File4:『エーリアル』
文字数 3,458文字
謎の空飛ぶ怪生物の噂は瞬く間にLAを駆け巡った。少数ではあるもののスマホのカメラで飛び去って行く『鳥人間』の姿の撮影に成功した者もあり、それらの画像や動画はネットを通じて拡散。マスコミにもセンセーショナルに取り上げられるようになった。
怪生物が飛び去って行ったのが北の方角である事から、ここ最近ロサンゼルス北部の国立公園近辺で起きている連続失踪事件との関わりが取り沙汰されるようになり、この『鳥人間』はマスコミによって『エーリアル』と名付けられた。
「『エーリアル』、ね……。空から襲ってくるって意味では言い得て妙かもな」
ロサンゼルス市警。ジョンがデスクに腰掛けながらロサンゼルス・タイムズを開いていた。一面に大きく『鳥人間』……いや、『エーリアル』の不鮮明な拡大写真が掲載され、見出しには『謎の怪生物!? 北部での失踪事件にも関与か!?』と書かれていた。
『エーリアル』とは本来、「空中の」「大気の」という意味合いの言葉であり、ジョンはその事を言っているのだろう。
「そうね。他にもミルトンの『失楽園』に登場する堕天使の1人の名前でもあるわ。私としてはそっちの方がしっくり来るけど」
ようやく聴取から解放されたローラが、隣の自分のデスクにグッタリという感じで腰を下ろす。ジョンがその姿を見て苦笑する。
「おう、やっと終わったのか? 全く災難だったなぁ……というかこの所ホントに災難続きだな?」
言いながらジョンは手早く砂糖のたっぷり入ったコーヒーを淹れて、ローラに差し出す。ローラは礼を言ってカップを受け取りながらげんなりした表情になる。
「……言わないで。自分でも呪われてるんじゃないかって思い始めてる所だから」
現場の第一発見者にして『エーリアル』の目撃者でもあるローラは、自身も刑事でありながら、重要参考人として今まで事情聴取で拘束されていたのである。とりあえず聞き出せる事は全て聞いたと判断されて、つい先刻やっと解放されたのだった。

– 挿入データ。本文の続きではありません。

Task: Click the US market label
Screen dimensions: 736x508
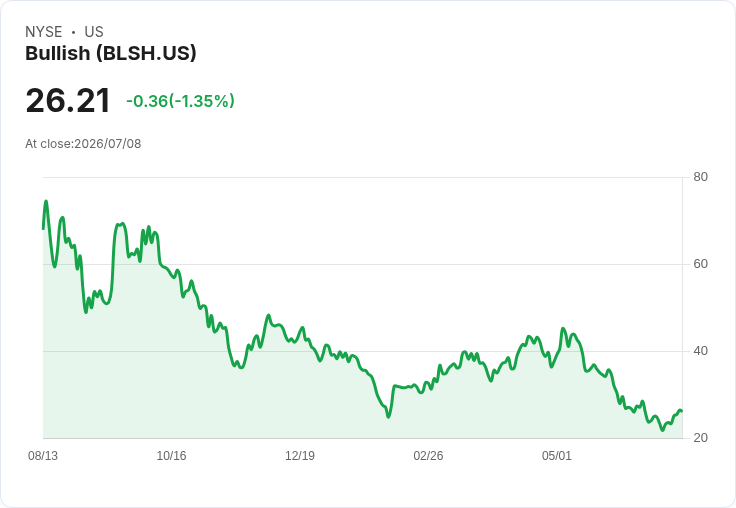Action: (94, 32)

「ま、そう言いたくなる気持ちも解るがな。俺もやっと退院できたって所に、また剣呑な怪物が現れたって聞いちゃ心穏やかにはいられないぜ」
「ジョン……」
ローラとはまた違う意味で受難続きであるジョンにとっても、新たな怪物の出現は胃が痛くなる問題なのかも知れない。ジョンが話題を変えた。
「ま、俺の事はいい。それよりお前の方はどうなったんだ? まさか今回の事件を担当しろなんて言われてないよな?」
「そのまさかよ」
「……おい、本気か? 断るって選択肢は無いのか?」
勿論ローラもそれを考えた。また今までのような悪夢に巻き込まれたら、という思いや恐怖はある。だがあの時の『エーリアル』の目……。あれは明らかにローラを見定めていた。

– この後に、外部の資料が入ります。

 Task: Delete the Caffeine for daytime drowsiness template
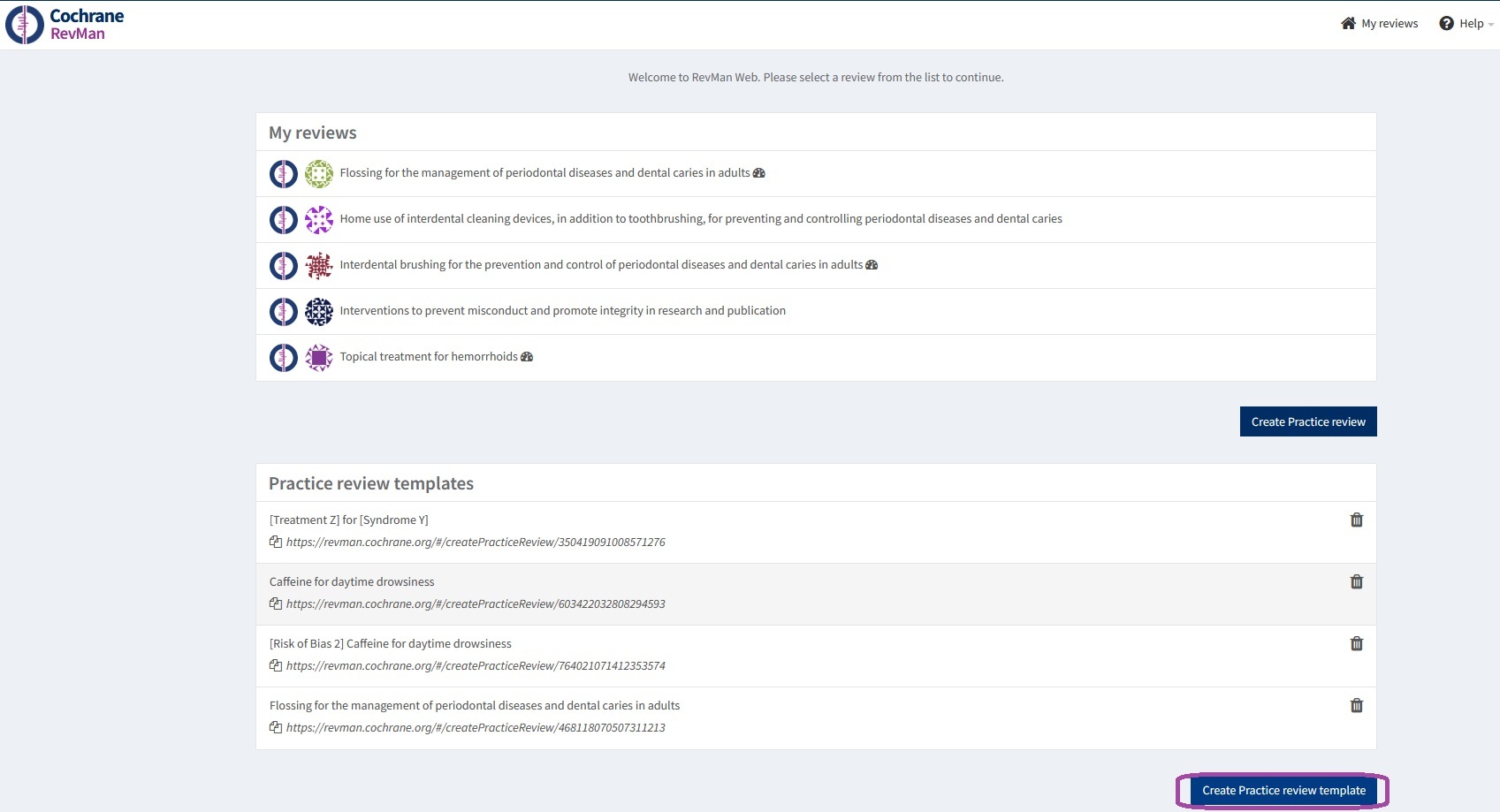1356,581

いつまた頭上からいきなりあの怪物が襲って来るか恐れながら過ごすよりも、こちらから積極的に追い詰めてこの悪夢をさっさと終わらせた方が精神衛生上も良いと判断したのだ。
「……なるほどな。まあ、そういう考え方もあるか」
「でもそれはあくまで私個人の問題よ。あなたにこれ以上迷惑を掛ける訳には行かないわ。今後は誰か別の人と……」
「相棒を降りろって話なら無しだぜ」
「ジョン……私はあの怪物と対峙したの。それで感じられたのは、あの『エーリアル』は、それこそ『ディープ・ワン』や『ルーガルー』と同等かそれ以上の怪物だという事よ。また何か大怪我をする可能性も……いえ、怪我じゃ済まない事だって――」
「ふん、だったら尚更お前1人だけ、そんな危険な奴の相手をさせられないだろ」
「ジョン、私は……」
「それにお前の事はダリオから託されたようなモンなんだ。俺はあいつの遺志を無駄にする気は無いぜ」
「……!」
「ま、そういう訳で、勝手にくっ付いてくる俺の事なんて気にするな。お前はいつも通りやるべき事をやればいいんだよ」
「ジョ、ジョン、ありがとう……!」
ローラは不覚にも少し涙ぐんでしまった。ローラに巻き込まれて何度も重傷を負っている事もあって、てっきりジョンはローラと組む事を内心では厭 んでいるのかと思っていたのだ。そこに来て今回の事件である。いい加減に愛想を突かされてもおかしくないと、自分から切り出したというのが正解だったのだ。
「……ったく。恥ずかしい事言わせるんじゃねぇ。ほら! それで今後の予定はどうなってるんだ?」
「そ、そうね……。おほん! まずは今回の被害者である男性の身元と、連れ去られた女性の身元。そして2人の関係から調べるわ」
「ふん、何故男は殺されたのに、女だけ連れ去られたのか……。その辺から調べようって訳だな?」
「ええ、それに何故彼女 だったのか。計画的に狙われたのか、通り魔的な犯行だったのか。その辺も併せて調べられればと思ってるわ」
「どうする? 今から早速向かうか?」
ジョンの問いにローラは頷いて飲み干したカップを置く。
「ええ、善は急げよ。警部からは正式に辞令が下ってるから問題ないはずよ」
「よしきた」
2人は準備を整えて警察署を出る。すると……
入口の前に人だかりが出来ていた。集まっていた人々 がローラを指差して騒めく。ジョンは顔を顰めた。ローラの顔も強張る。
「え、ちょっと……」「ちっ! 流石に耳聡い奴等だ」
ジョンが悪態を吐く暇もあらばこそ、人々が一斉に群がってきて2人を取り囲む。カメラのフラッシュがそこかしこで焚かれ、マイクが何本も突き付けられる。
「ギブソン刑事ですね!? 『エーリアル』の犯行の第一発見者とか!?」
「怪生物を直に見たとか!? あれは本物なんですか!?」
「攫われた女性の安否は――」
「付近の住民から銃声が聞こえたと――」
「目撃者の話では交通標識が真っ二つに――」
「奇怪な叫び声を聞いたと――」
各メディアの記者達……要はマスコミである。どうやらローラが『エーリアル』と遭遇した第一発見者であるという情報を早くも掴んで、ここで待ち構えていたようだ。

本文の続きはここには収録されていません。